### Saved entries
▬▬▬▬▬▬▬▬▬▬
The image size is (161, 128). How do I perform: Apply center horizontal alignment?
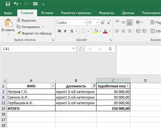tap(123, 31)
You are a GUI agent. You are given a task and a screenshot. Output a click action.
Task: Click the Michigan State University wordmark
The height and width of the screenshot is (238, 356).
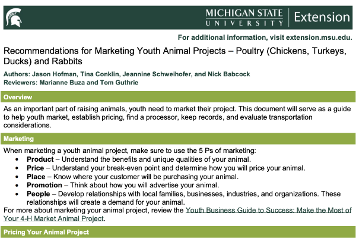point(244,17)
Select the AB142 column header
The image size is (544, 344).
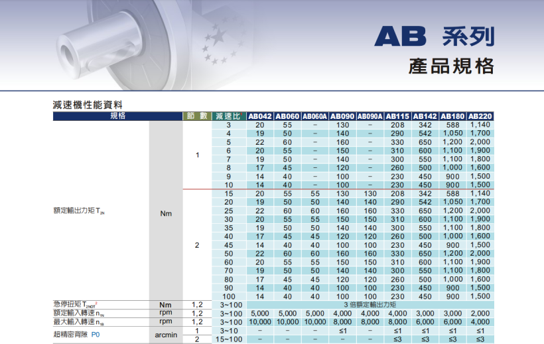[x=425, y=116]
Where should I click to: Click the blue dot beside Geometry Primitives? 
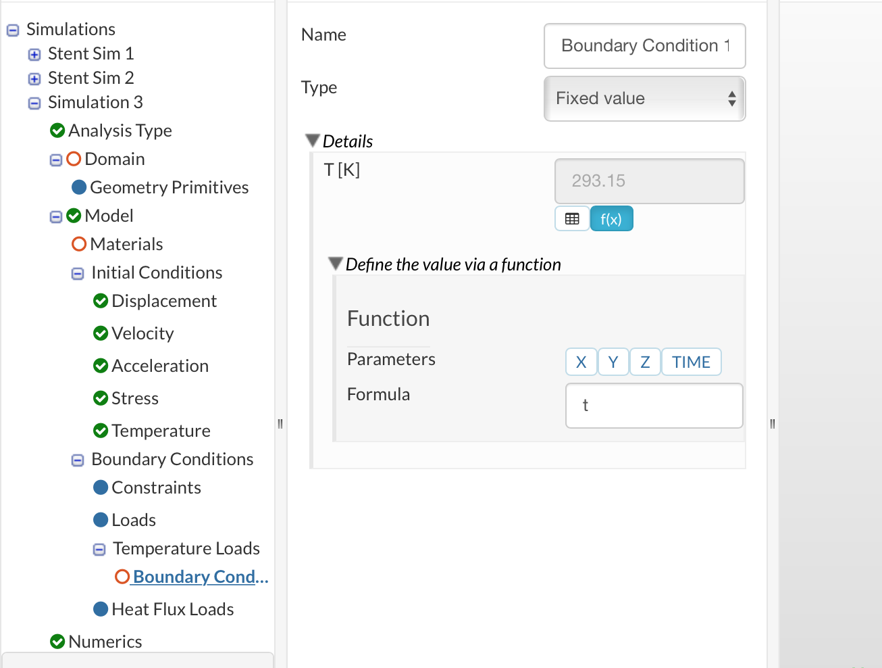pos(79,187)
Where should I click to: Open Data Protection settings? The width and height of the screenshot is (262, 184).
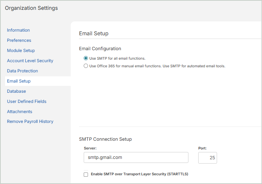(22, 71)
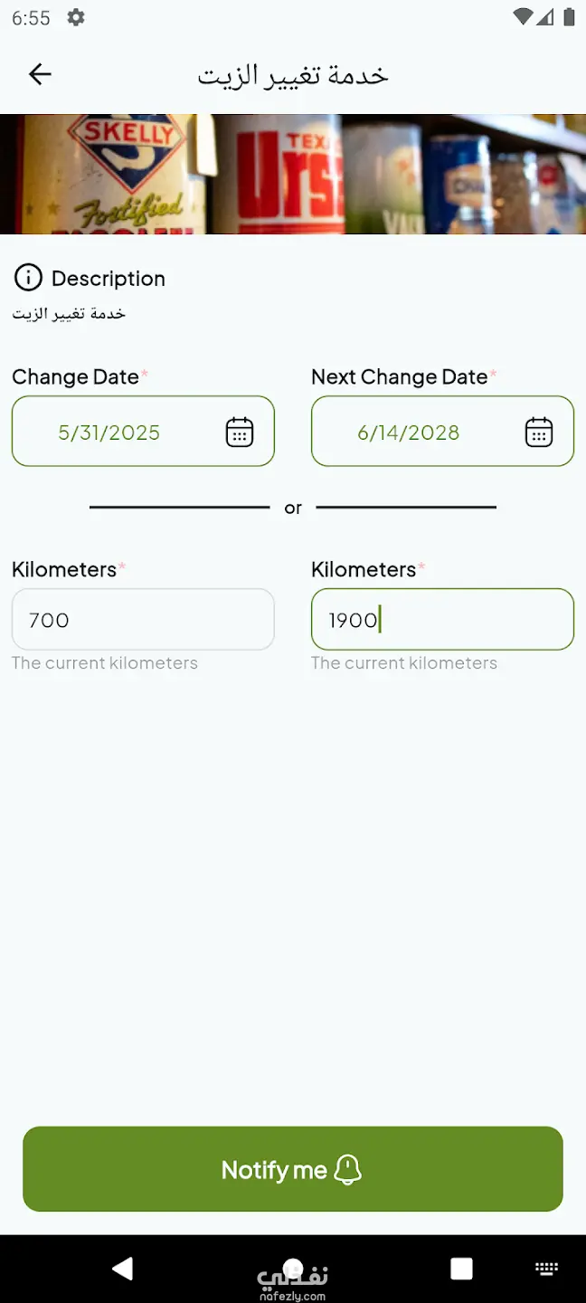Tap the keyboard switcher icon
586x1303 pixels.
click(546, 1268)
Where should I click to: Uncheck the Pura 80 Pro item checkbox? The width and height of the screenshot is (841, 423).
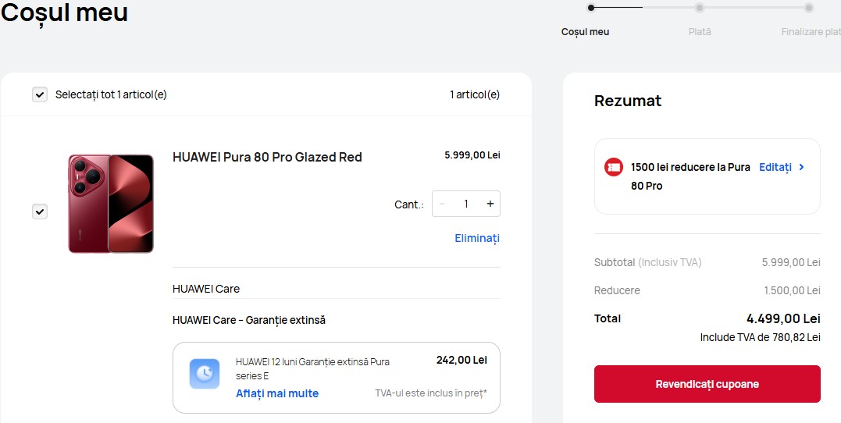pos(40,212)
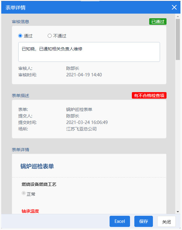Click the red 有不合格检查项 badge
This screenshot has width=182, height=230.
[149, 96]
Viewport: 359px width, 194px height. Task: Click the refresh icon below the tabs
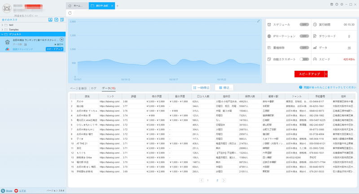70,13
▬▬▬▬▬▬▬▬▬▬
### Required work
The data above must be given back verbatim, minus its images.

### Output for this task
The image size is (161, 128). How do I perform: Apply center horizontal alignment?
tap(123, 31)
You are a GUI agent. You are given a task and a screenshot. Output a click action.
Task: Click the Michigan State University wordmark
The height and width of the screenshot is (238, 356).
point(244,17)
Select the AB142 column header
The image size is (544, 344).
[x=425, y=116]
Where should I click to: Click the blue dot beside Geometry Primitives? 
pos(79,187)
Where should I click to: Open Data Protection settings? The width and height of the screenshot is (262, 184).
(22, 71)
Tap the keyboard switcher icon
586x1303 pixels.
click(546, 1268)
Where should I click to: Uncheck the Pura 80 Pro item checkbox? The width and height of the screenshot is (841, 423).
pos(40,212)
Click the red 有不合格检查项 badge
This screenshot has width=182, height=230.
[149, 96]
Viewport: 359px width, 194px height. Task: Click the refresh icon below the tabs
70,13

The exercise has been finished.